**Tugas Wajib:**
(a) Tulis ulang bagian teks tentang infotainment tanpa mengubah apa pun, mulai dari "Dalam definisinya, Infotainment" sampai dengan "lunak dan menghibur.".
(b) Jawab pertanyaan berikut berdasarkan teks tentang infotainment:
(i) Stasiun swasta mana yang pertama kali memulai infotainment di Indonesia?
(ii) Selain acara televisi, apa yang juga diproduksi oleh pembuat acara "Cek & Ricek"?
(iii) Di negara mana infotainment sebagai jurnalisme ringan berkembang?

**Cuplikan Teks:**
· · ·
Industri infotainment saat ini telah menjadi sorotan yang kritis dalam konteks etika jurnalistik. Banyak pihak berpendapat bahwa infotainment lebih cenderung memprioritaskan sensasionalisme daripada prinsip-prinsip dasar jurnalistik seperti kebenaran, keseimbangan, dan integritas. Infotaiment sendiri muncul di Indonesia diawali oleh stasiun swasta pertama di Indonesia, yaitu RCTI (Rajawali Citra Televisi Indonesia). Stasiun RCTI memproduksi siaran infotainment dengan nama "Kabar-Kabari", "Cek & Ricek" dan "Buletin Sinetron". Tak lama setelahnya, produsen acara "Cek&Ricek) melebarkan sayapnya yang tidak hanya menayangkan infotainment di televisi, melainkan juga memproduksi tabloid dengan nama yang serupa dan berkembang besar sampai saat ini.
Dalam definisinya, Infotainment yang secara harfiah merupakan penggabungan dari kata"information" dan "entertaiment" bermaksud sebagai penyampaian informasi yang dikemas secara menghibur. Pada dasarnya infotainment adalah jurnalisme ringan yangnberkembang di Amerika Serikat, katagori ini bukan hanya menampilkan informasi dunia hiburan semata tapi beraneka ragam berita dari olahraga, politik sosial budaya dan kriminal yang dikemas menjadi lebih lunak dan menghibur.
· · ·
**Data Tersimpan:**

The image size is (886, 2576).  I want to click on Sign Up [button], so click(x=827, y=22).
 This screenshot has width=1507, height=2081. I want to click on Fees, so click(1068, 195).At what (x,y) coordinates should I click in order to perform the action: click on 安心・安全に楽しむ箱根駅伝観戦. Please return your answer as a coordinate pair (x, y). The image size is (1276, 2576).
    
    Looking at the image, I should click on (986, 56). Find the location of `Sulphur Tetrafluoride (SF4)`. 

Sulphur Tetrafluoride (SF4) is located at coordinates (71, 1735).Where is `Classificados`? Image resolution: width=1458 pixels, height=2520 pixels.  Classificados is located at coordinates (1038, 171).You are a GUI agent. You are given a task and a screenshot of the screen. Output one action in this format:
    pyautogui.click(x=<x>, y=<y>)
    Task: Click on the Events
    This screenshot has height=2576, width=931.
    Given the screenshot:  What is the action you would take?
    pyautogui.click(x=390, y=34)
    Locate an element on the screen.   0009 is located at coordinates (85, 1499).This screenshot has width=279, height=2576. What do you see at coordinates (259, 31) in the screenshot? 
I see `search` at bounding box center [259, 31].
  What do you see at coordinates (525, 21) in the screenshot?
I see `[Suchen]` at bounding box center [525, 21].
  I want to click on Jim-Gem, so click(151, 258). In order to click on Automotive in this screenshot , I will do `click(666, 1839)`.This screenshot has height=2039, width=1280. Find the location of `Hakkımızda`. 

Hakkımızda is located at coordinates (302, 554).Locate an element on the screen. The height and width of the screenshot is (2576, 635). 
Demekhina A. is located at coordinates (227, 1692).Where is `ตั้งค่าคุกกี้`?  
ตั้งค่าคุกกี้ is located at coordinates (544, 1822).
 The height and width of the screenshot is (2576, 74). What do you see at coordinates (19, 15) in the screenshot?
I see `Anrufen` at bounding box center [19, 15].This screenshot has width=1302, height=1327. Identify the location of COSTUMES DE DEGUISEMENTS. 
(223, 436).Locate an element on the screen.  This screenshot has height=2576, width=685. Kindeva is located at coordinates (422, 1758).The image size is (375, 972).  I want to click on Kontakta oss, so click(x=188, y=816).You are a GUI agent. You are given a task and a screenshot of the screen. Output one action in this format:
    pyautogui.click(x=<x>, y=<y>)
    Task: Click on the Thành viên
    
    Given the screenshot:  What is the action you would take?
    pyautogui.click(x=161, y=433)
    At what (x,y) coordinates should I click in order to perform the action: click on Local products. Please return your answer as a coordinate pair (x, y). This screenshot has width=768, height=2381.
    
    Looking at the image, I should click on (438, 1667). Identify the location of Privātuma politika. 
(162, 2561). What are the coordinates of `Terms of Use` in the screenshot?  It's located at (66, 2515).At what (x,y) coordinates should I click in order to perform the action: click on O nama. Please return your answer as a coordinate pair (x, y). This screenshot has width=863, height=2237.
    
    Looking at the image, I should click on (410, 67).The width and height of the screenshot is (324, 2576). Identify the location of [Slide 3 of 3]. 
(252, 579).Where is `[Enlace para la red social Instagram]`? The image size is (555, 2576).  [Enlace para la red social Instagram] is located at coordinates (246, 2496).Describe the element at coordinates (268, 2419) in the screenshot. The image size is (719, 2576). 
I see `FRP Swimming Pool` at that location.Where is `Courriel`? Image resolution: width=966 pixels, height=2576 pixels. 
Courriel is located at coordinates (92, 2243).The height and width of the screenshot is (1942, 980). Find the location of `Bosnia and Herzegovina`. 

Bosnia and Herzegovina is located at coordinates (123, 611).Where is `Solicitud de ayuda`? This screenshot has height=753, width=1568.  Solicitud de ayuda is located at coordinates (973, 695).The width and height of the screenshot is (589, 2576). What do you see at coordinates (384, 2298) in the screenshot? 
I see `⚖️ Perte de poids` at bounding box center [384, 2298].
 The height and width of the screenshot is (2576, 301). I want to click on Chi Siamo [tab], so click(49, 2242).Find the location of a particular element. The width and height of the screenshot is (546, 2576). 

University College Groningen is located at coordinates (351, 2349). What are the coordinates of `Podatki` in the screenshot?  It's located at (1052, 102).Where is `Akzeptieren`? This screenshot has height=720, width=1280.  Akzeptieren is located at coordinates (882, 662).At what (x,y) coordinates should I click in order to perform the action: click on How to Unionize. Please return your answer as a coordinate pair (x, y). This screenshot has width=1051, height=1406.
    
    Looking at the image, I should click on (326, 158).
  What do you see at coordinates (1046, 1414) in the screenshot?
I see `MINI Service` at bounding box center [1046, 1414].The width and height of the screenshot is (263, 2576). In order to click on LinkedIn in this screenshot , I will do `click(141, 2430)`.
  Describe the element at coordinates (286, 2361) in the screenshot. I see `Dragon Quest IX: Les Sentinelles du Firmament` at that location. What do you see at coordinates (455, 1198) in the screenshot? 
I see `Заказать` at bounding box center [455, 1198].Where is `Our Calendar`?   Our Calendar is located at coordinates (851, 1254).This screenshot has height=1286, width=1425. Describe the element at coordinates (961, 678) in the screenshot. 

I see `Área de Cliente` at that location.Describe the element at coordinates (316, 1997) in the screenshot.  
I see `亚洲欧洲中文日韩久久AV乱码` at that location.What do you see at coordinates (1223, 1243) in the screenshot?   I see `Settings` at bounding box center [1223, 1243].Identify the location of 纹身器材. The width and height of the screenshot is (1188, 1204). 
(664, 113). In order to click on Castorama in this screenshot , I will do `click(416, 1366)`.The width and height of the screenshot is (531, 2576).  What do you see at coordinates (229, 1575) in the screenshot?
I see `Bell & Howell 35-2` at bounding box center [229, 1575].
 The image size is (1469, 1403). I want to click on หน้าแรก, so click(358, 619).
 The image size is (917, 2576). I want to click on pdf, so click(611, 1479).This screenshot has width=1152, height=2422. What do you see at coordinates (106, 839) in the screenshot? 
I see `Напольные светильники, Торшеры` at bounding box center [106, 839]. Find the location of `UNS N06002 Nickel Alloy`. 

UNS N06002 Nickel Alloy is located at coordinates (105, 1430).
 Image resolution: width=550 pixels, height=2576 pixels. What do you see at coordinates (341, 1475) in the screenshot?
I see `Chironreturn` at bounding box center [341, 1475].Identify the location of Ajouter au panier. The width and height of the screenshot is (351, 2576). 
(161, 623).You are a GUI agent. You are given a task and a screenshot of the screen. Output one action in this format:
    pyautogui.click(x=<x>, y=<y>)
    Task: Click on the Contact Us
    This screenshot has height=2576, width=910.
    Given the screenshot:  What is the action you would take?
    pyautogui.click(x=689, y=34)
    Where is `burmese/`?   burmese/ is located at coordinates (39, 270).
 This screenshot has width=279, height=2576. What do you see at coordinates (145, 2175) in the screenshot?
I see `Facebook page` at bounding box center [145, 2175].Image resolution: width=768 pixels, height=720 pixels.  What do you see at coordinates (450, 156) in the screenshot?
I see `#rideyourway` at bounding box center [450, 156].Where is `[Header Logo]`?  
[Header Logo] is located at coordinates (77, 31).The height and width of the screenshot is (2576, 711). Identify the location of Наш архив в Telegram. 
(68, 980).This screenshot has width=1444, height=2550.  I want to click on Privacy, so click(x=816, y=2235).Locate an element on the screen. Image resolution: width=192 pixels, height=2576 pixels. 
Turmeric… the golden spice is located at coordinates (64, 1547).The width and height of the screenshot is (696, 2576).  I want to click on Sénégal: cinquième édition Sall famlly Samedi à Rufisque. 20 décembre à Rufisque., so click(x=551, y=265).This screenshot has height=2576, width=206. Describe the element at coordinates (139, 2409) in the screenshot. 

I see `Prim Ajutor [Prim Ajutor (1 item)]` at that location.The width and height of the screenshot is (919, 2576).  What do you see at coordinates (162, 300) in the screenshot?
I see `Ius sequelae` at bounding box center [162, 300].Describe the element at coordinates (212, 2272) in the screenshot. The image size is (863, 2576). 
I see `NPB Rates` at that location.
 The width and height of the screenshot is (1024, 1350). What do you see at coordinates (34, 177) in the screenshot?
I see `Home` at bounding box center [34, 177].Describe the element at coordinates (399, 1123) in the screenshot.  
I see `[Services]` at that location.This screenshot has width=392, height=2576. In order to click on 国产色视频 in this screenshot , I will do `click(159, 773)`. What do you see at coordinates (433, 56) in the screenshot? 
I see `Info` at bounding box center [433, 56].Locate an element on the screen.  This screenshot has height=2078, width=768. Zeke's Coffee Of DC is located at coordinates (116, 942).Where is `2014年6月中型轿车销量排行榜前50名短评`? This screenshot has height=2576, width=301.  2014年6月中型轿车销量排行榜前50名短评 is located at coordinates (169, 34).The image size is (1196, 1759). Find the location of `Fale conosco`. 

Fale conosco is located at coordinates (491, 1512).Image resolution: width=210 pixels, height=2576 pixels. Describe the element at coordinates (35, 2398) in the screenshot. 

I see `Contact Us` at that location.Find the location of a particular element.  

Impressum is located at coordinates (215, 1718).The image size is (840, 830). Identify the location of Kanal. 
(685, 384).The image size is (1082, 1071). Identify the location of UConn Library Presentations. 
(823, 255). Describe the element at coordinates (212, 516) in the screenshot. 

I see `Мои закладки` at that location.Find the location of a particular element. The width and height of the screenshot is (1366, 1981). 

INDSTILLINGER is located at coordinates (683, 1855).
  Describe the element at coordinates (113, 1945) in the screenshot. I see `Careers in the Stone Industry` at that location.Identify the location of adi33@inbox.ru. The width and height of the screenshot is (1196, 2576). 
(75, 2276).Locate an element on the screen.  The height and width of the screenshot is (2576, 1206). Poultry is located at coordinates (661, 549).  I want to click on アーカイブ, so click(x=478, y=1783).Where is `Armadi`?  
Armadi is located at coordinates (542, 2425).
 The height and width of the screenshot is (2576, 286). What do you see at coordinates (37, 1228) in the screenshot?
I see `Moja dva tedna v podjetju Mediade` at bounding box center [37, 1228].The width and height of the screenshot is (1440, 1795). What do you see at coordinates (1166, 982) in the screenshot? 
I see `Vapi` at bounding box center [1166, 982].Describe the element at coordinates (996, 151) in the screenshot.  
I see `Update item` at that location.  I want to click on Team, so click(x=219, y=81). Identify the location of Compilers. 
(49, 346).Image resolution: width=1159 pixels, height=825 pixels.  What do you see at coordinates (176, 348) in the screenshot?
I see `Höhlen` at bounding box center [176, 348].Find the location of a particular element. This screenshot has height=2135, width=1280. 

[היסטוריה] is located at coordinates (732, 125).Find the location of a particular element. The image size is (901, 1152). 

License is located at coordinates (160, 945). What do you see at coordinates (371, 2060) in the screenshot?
· · ·
**Jawaban Lengkap:**
(a)
Dalam definisinya, Infotainment yang secara harfiah merupakan penggabungan dari kata"information" dan "entertaiment" bermaksud sebagai penyampaian informasi yang dikemas secara menghibur. Pada dasarnya infotainment adalah jurnalisme ringan yangnberkembang di Amerika Serikat, katagori ini bukan hanya menampilkan informasi dunia hiburan semata tapi beraneka ragam berita dari olahraga, politik sosial budaya dan kriminal yang dikemas menjadi lebih lunak dan menghibur.

(b)
(i) RCTI (Rajawali Citra Televisi Indonesia).
(ii) Tabloid dengan nama yang serupa.
(iii) Amerika Serikat.